Every line from the one with "Play recording for" up to and including the one with "The width and" is to be output exactly as it appears below; pictures are not.

---- Given data

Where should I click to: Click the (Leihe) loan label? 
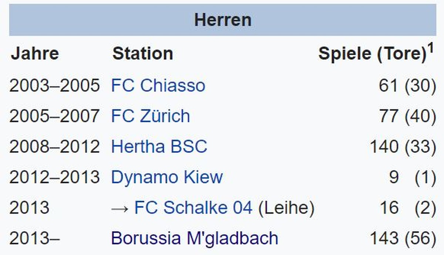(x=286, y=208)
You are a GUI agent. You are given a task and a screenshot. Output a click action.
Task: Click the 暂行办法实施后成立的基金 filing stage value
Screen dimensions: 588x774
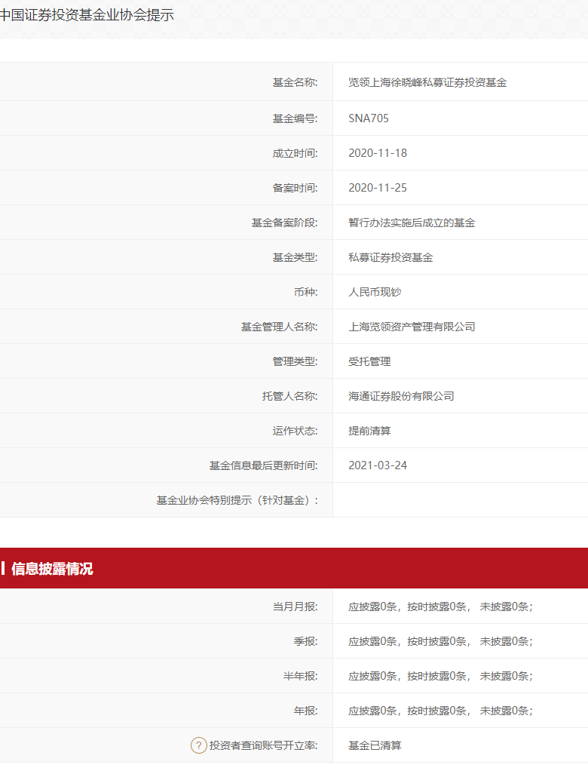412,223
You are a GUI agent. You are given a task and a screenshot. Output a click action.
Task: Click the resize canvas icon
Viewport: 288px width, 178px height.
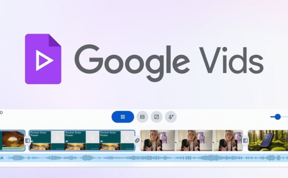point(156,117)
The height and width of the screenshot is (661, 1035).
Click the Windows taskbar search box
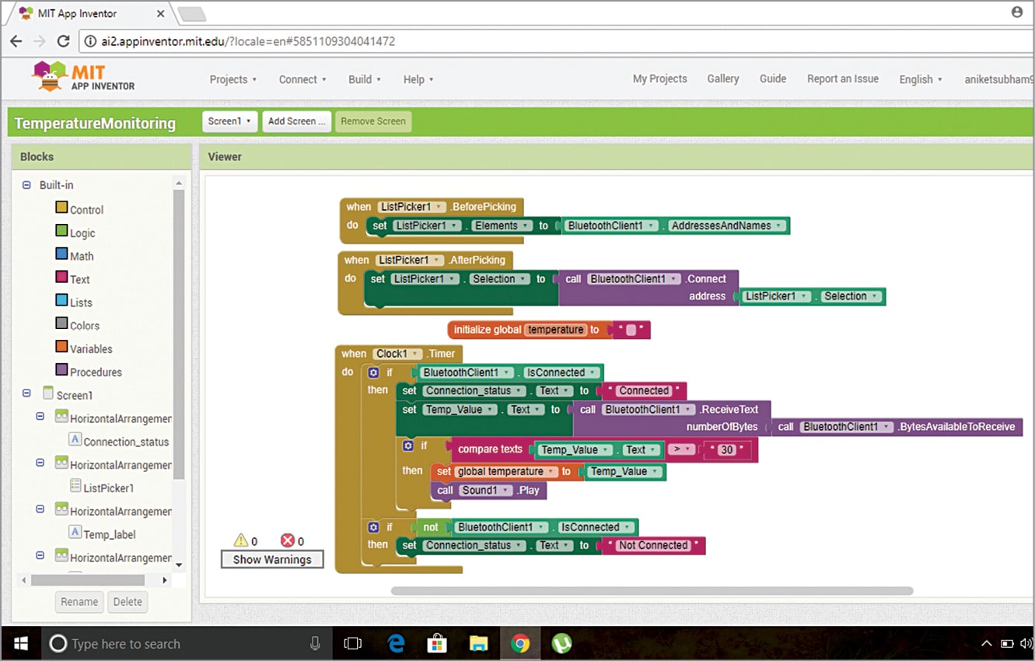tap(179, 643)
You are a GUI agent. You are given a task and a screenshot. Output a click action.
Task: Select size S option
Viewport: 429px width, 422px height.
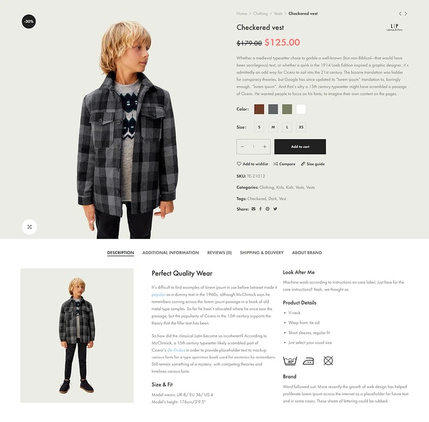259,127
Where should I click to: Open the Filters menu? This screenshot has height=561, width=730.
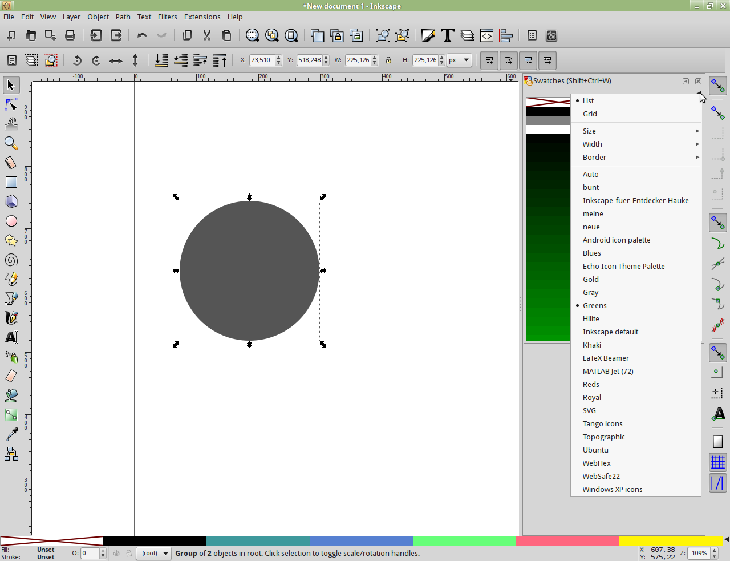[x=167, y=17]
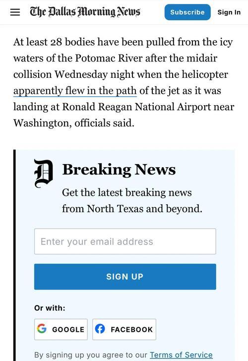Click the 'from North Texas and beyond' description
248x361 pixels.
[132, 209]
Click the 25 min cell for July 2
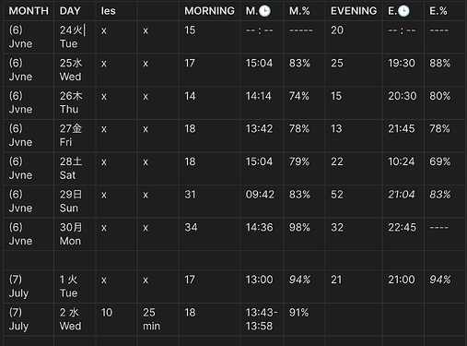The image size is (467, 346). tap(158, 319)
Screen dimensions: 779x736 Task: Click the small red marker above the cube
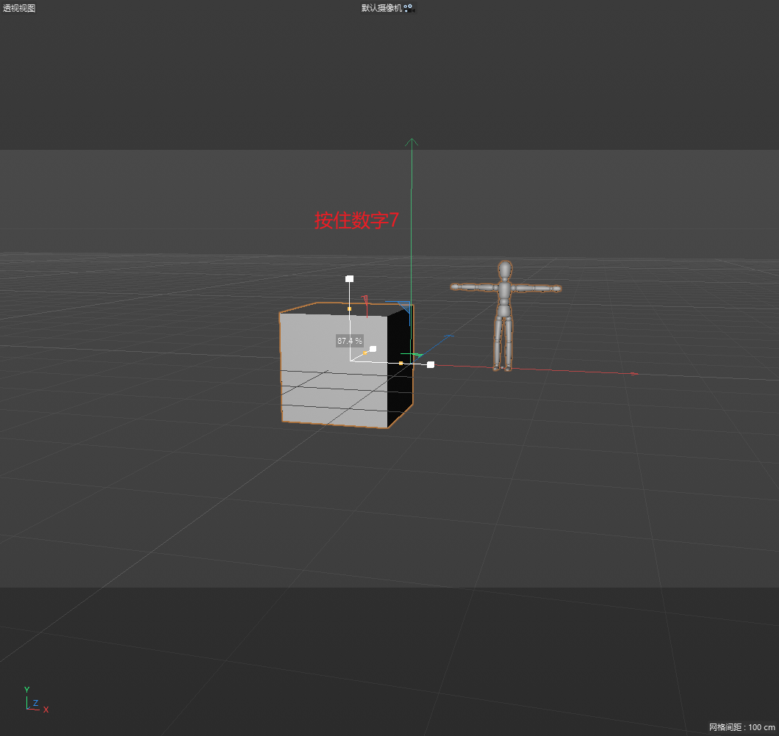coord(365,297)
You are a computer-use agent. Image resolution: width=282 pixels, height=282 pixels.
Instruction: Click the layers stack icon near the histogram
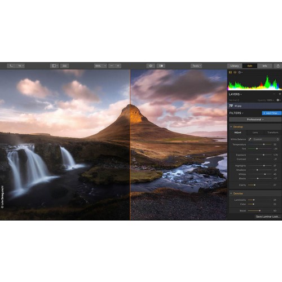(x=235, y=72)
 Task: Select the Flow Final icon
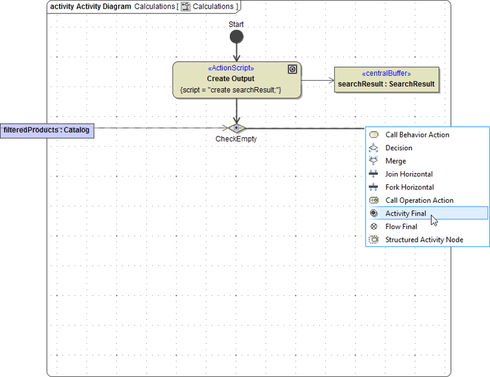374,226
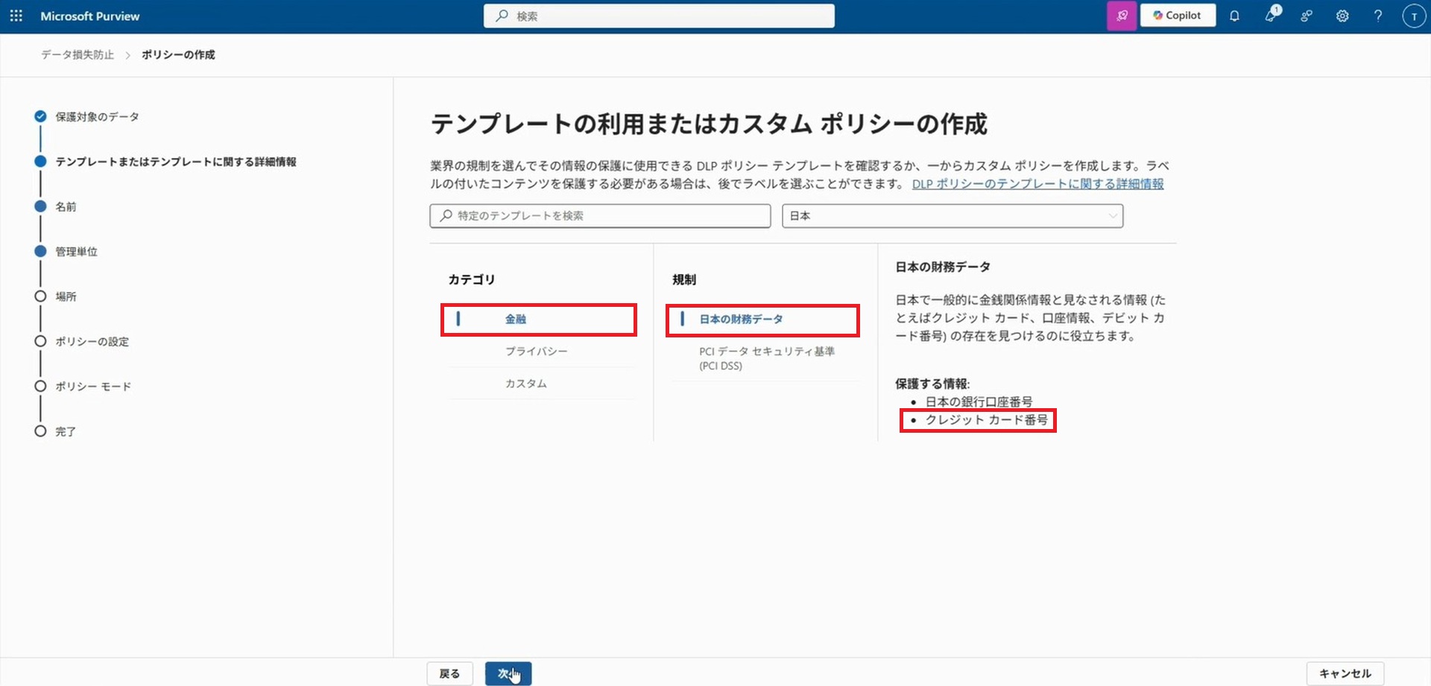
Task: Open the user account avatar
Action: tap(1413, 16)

--------
---- Given data

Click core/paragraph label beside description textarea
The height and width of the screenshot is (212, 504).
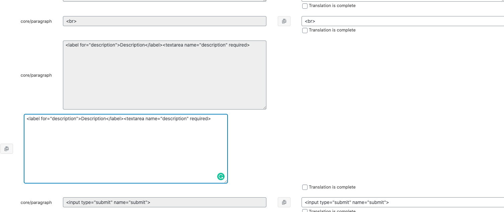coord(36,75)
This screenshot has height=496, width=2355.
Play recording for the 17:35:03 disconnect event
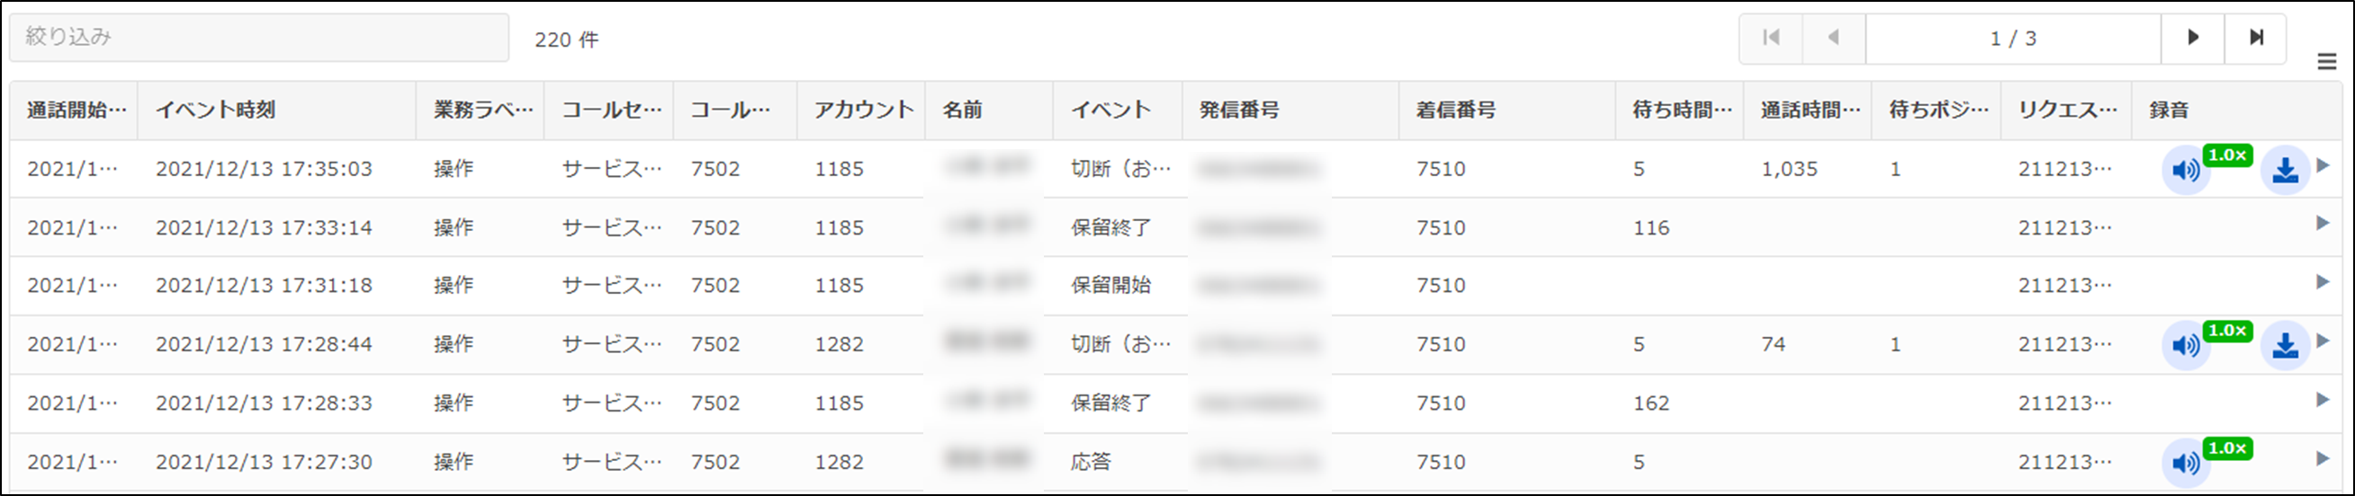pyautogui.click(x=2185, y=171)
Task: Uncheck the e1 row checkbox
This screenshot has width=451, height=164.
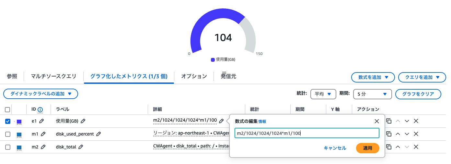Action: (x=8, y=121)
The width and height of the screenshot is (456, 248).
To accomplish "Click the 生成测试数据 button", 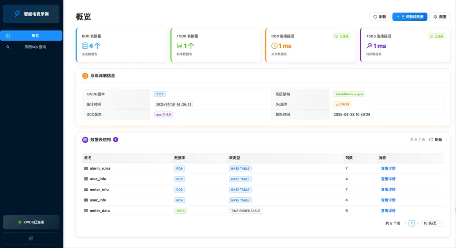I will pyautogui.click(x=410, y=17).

--------
---- Given data

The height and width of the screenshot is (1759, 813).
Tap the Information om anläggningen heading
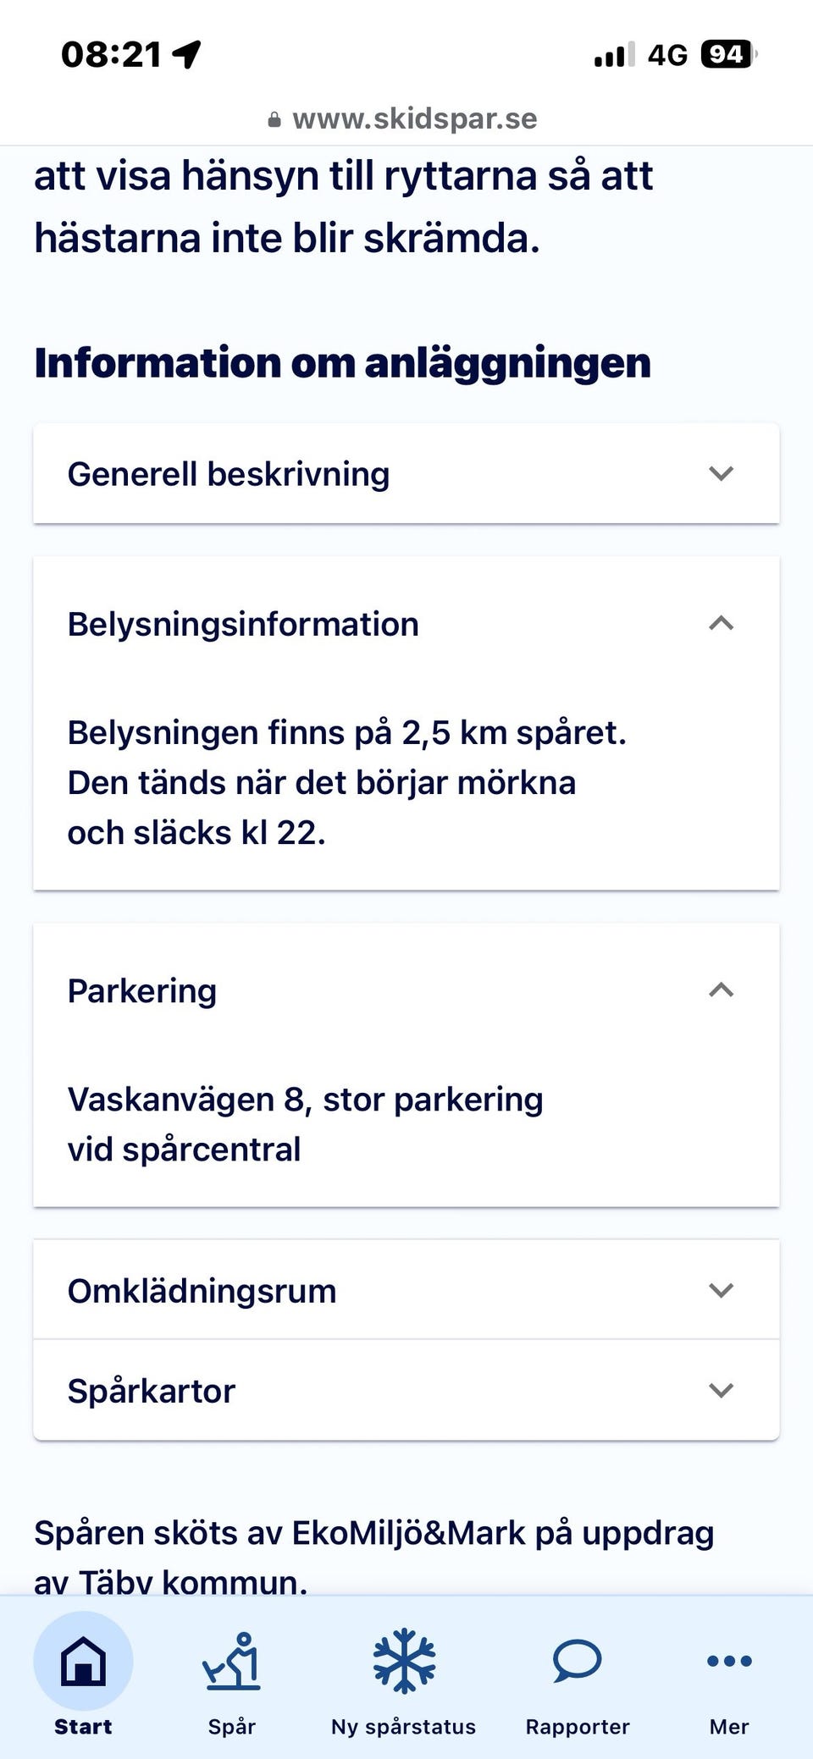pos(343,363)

--------

## Task solution:
Play recording for the 17:35:03 disconnect event
pyautogui.click(x=2185, y=171)
Task: Uncheck the e1 row checkbox
This screenshot has width=451, height=164.
Action: (x=8, y=121)
The width and height of the screenshot is (456, 248).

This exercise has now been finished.